Porque el montacargas al que había que llamar ascensor estaba destinado a Él y sólo Él debía de estrenarlo. Las nueve personas que esperábamos allí arriba en el campanario de la torre de la Mezquita-Catedral de Córdoba habíamos tenido que subir andando por la estrecha y tortuosa escalera. El proceso de selección de los afortunados provocó una larga y cruenta lucha entre los aspirantes a quedar inmortalizados codeándose con el Generalísimo en aquellas alturas y en aquel momento histórico. El espacio era limitado y la seguridad de su Excelencia exigía el mínimo indispensable de asistentes. Incluso el alcalde de la ciudad había sido relegado A sus contenidas protestas ante el comité organizador protocolario se le argumentó que dado que Su Excelencia subiría con el Señor Obispo y con un escolta en el ascensor y contando con el otro que vigilaría arriba, su asistencia completaría el número de 13 personas en el lugar, cantidad a todas luces impensable por el proverbial respeto supersticioso que el Caudillo guardaba a ese número. Lo distinguí perfectamente allá abajo, en el Patio, rumiando su rencor entre las demás autoridades menores y la élite cultural oficial de la ciudad. Todos diminutos, perfectamente formados haciendo pasillo al camino principal, también alfombrado de rojo por el que Su Excelencia se acercaría a la Puerta de las Palmas tras bajar de la torre media hora más tarde.

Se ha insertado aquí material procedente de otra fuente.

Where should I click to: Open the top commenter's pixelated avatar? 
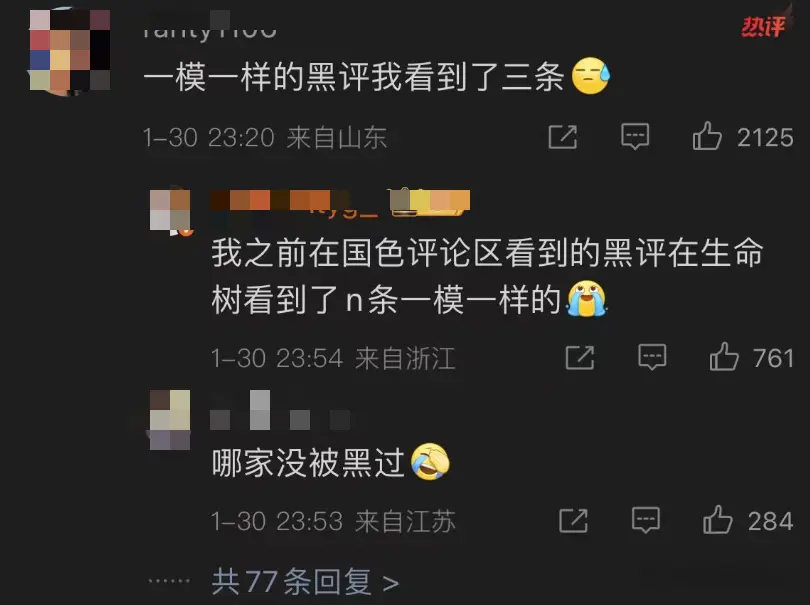click(x=69, y=51)
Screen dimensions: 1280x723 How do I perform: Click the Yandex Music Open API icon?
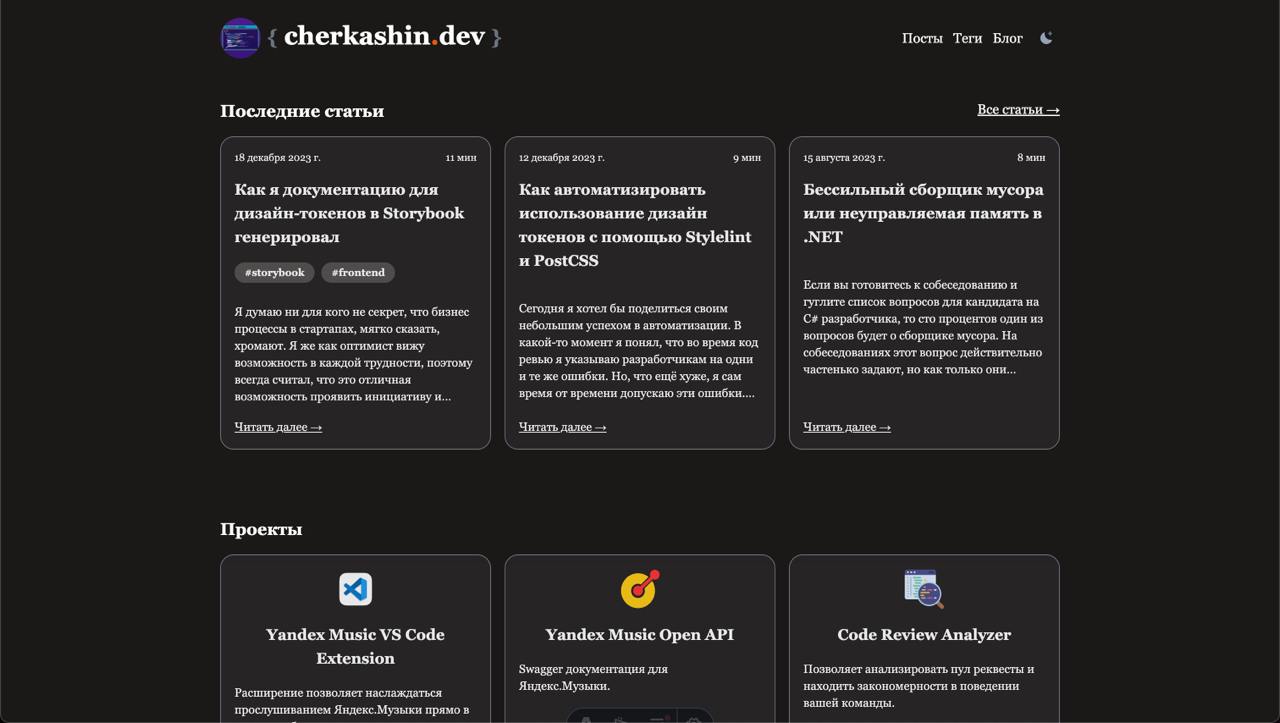tap(640, 589)
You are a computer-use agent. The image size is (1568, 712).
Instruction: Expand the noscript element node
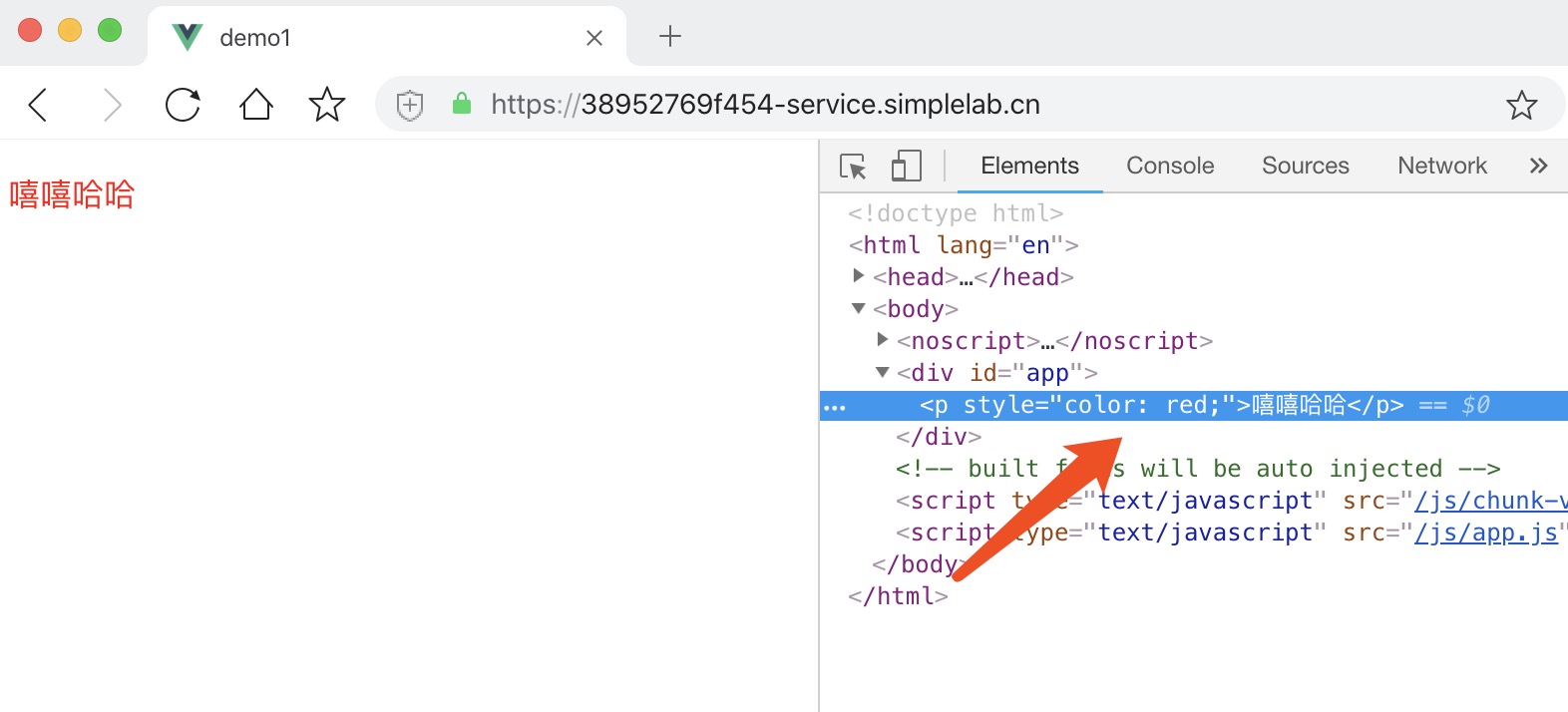point(883,340)
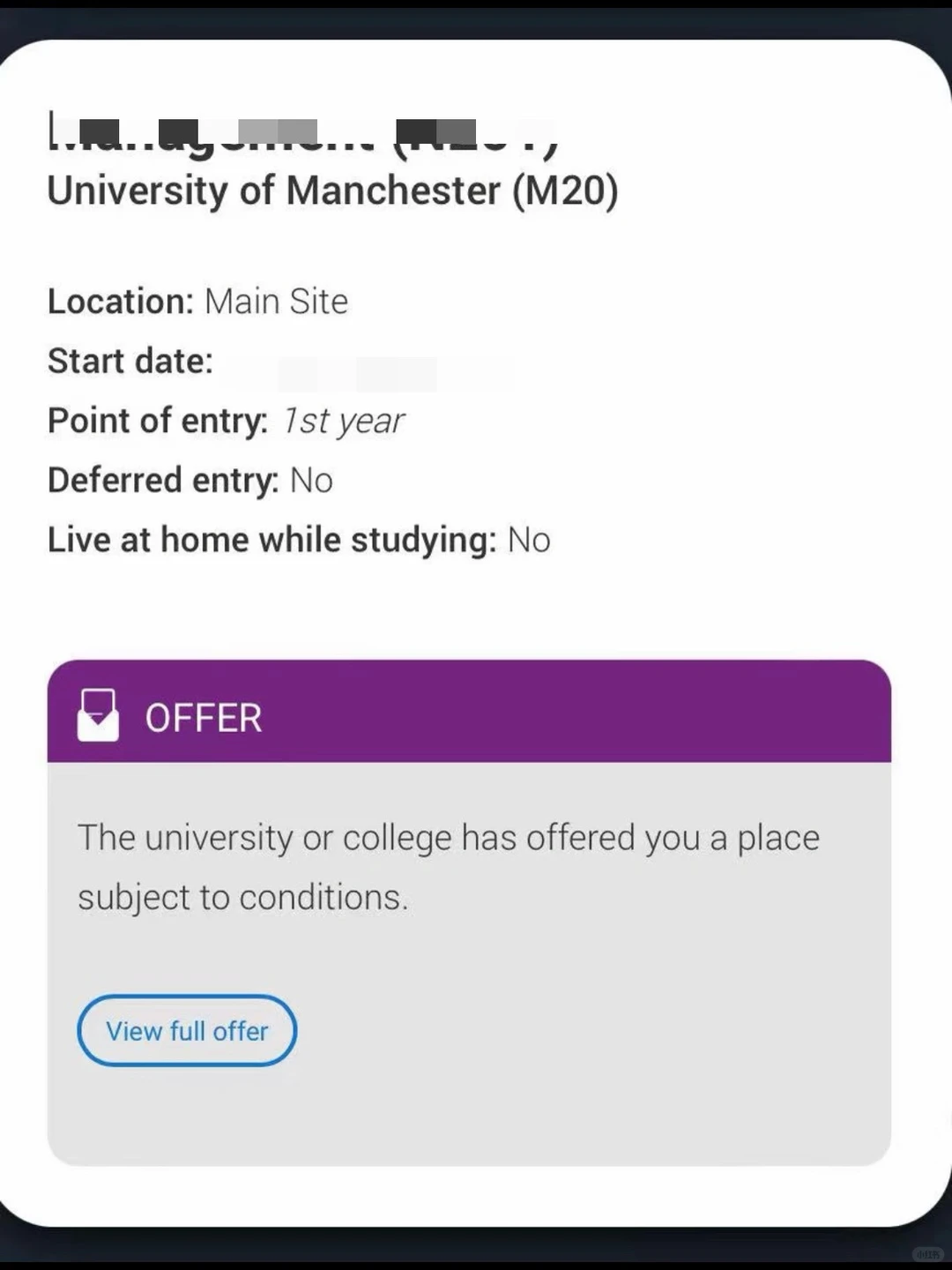Tap the words subject to conditions
The image size is (952, 1270).
tap(243, 898)
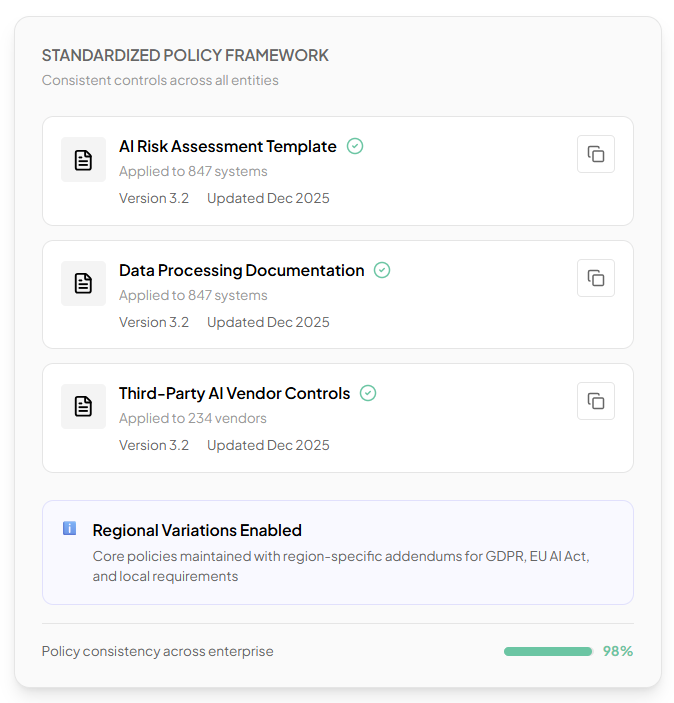Click the Data Processing Documentation document icon
This screenshot has width=674, height=703.
(x=83, y=284)
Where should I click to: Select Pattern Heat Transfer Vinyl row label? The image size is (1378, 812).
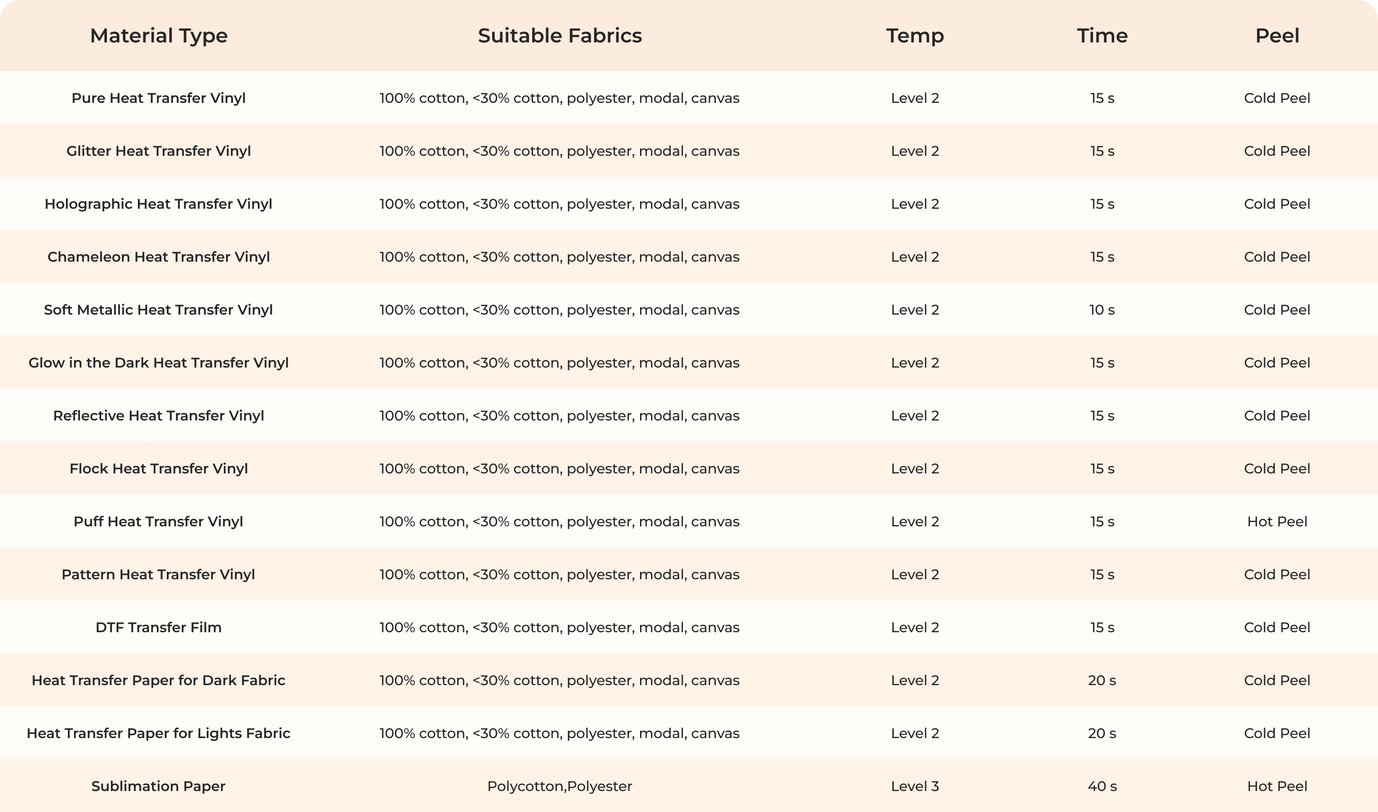(x=159, y=575)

Un escolta armado con un descomunal gualquitalqui cumplía su misión de vigilancia junto a la escalerilla del montacargas. El cámara del NODO se afanaba en los últimos ajustes del trípode que soportaba la enorme cámara cinematográfica que inmortalizaría el evento. Las verdaderas autoridades, formando un solo y compacto grupo, carcajeaban estentoreamente sus propias ocurrencias bajo las enormes campanas. Y yo luchaba denodadamente en mi propio rincón contra el nerviosismo que me iba atenazando progresivamente echando largas ojeadas al exterior unas veces y otras tratando de hacer sangre de humor con el estudio de las fachas y los arreos de sus uniformes militares caqui, blancos falangistas, rojos fajines unos y faldones de negros chaqués sobre grises pantalones de rayitas protocolarias otros. De sus cráneos planchados, calvas relucientes y voluminosas barrigas.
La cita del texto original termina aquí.